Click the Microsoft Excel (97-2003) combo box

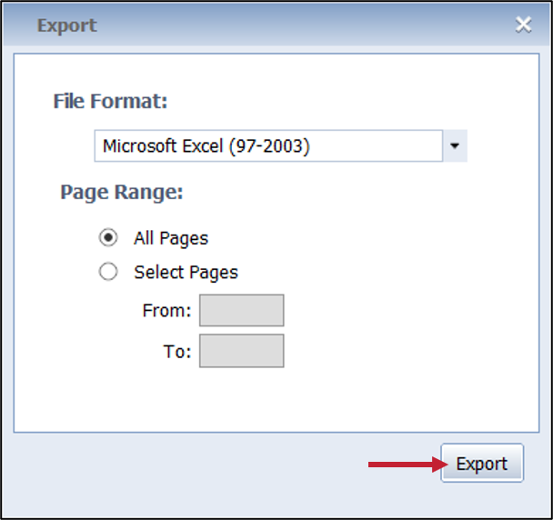[267, 145]
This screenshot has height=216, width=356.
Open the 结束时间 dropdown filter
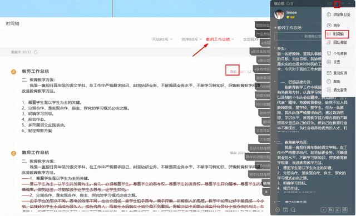pos(191,39)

########

__Work order__
Give the records above again in full and exactly, but exclude every picture.

__Result below__
Click the Microsoft Excel (97-2003) combo box

[267, 145]
This screenshot has height=216, width=356.
Open the 结束时间 dropdown filter
pos(191,39)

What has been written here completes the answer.